Es así como, más allá de la visión militarista que propone crear “milicias de hackers informáticos” que defiendan militarmente el ciberespacio podría plantearse otra visión del problema, a mi juicio más cercana a la realidad del día a día: la de reforzar el factor humano en el uso de las redes, más incluso, reforzar la salud psicológica de los usuarios para dificultar la dependencia enfermiza de las redes que, como epidemia que es, facilita la expansión vírica en las mismas.

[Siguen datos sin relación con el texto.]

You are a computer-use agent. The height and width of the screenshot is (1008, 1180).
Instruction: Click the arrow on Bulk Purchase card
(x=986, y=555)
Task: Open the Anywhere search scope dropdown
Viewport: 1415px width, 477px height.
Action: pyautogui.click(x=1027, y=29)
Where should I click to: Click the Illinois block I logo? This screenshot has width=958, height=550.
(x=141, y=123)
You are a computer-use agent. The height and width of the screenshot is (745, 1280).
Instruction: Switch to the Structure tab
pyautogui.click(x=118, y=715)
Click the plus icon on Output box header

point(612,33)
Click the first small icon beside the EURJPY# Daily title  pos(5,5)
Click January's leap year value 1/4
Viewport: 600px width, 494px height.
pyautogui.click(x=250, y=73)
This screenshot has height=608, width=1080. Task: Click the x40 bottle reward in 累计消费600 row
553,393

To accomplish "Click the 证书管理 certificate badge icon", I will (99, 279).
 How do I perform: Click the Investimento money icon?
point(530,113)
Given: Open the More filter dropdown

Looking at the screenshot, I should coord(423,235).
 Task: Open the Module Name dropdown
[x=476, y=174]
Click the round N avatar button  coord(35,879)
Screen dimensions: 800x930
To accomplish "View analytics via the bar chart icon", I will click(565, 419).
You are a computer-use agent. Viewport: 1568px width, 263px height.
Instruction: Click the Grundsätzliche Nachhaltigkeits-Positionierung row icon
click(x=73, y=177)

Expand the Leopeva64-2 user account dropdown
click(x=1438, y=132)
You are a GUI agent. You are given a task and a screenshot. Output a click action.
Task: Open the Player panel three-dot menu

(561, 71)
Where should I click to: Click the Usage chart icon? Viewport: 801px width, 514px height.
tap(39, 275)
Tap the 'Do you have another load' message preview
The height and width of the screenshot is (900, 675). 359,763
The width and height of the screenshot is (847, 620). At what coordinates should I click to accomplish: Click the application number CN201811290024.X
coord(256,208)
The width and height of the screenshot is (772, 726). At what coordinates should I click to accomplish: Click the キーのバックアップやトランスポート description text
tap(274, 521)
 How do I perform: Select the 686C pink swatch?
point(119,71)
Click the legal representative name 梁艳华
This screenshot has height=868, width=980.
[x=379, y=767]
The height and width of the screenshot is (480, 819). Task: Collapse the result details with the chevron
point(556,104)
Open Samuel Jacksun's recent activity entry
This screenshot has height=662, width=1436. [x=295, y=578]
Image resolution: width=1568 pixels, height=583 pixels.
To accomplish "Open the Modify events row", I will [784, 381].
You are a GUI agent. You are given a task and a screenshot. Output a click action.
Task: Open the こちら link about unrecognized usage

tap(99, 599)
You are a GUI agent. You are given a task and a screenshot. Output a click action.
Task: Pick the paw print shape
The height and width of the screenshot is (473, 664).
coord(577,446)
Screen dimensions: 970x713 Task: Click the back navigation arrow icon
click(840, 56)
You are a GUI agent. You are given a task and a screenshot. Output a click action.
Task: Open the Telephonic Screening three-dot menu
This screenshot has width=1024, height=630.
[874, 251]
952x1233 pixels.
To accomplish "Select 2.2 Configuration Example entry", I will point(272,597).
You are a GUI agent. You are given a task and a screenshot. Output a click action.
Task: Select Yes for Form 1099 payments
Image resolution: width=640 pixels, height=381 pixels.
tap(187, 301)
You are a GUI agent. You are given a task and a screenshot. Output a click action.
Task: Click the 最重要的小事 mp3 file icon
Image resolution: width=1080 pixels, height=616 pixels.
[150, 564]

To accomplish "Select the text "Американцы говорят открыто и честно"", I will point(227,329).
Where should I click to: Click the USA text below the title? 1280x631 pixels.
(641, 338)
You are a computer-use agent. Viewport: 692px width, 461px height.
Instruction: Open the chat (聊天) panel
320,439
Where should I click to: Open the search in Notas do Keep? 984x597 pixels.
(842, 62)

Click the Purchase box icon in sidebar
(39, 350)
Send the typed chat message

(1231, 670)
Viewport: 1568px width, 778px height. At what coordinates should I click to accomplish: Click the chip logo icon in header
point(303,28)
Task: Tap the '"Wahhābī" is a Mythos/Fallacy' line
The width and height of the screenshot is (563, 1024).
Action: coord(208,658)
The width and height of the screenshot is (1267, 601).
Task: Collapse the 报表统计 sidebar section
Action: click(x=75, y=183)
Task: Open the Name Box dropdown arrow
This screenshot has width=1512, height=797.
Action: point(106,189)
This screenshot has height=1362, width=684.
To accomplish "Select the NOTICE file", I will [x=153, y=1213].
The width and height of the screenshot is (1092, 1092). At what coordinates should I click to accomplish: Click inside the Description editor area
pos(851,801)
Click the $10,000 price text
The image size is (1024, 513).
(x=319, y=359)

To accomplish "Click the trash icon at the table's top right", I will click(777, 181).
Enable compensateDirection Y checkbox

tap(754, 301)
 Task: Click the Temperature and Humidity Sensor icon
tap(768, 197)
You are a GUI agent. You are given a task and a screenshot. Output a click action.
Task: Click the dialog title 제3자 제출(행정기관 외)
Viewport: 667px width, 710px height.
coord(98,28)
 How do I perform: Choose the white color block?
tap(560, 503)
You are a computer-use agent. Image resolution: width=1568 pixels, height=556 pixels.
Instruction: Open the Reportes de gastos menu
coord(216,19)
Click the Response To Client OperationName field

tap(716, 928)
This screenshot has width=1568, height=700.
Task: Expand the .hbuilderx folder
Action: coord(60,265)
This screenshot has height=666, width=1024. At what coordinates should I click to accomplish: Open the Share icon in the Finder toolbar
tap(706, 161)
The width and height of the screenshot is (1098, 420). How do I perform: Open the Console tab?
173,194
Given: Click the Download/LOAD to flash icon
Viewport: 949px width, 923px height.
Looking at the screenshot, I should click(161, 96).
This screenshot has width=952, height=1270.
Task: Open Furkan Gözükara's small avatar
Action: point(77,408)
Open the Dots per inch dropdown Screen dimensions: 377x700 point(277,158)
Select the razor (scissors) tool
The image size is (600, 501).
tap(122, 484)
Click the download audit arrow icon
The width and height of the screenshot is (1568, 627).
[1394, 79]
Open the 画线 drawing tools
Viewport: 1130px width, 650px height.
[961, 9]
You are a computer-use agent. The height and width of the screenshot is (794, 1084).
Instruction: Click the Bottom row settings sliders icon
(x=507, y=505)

Lo que está claro es que gran parte de la dependencia de las redes tiene que ver con ese hedonismo dependiente de selfies, Instagram, Facebook, Linkedin, Twitter y cualquier otra cosa que le sirva para acrecentar el ego. Ahí está gran parte del negocio, pero también de la desgracia, y, ojo, del potencial daño que un virus transmitido a través de estas plataformas puede producir. Por otro lado, la fabricación y difusión de virus informáticos viene a confirmar lo que llevamos pregonando de hace años: internet no es un territorio de libertad donde predomina el criterio del individuo sin someterse a estructuras burocráticas. Internet es de alguien y pertenece a sus propietarios, que imponen las reglas y usan sus armas, virus incluidos, que sirven también para incrementar el negocio de la ciberseguridad.
Bienvenidos a la realidad. Bienvenido WannaCry, si pudiera servir para reconducir la epidemia de egolatría que late en las redes y, en tanto que virus, atacar con éxito la prolífica bacteria de la ignorancia, también en internet. De lo contrario, es como para llorar.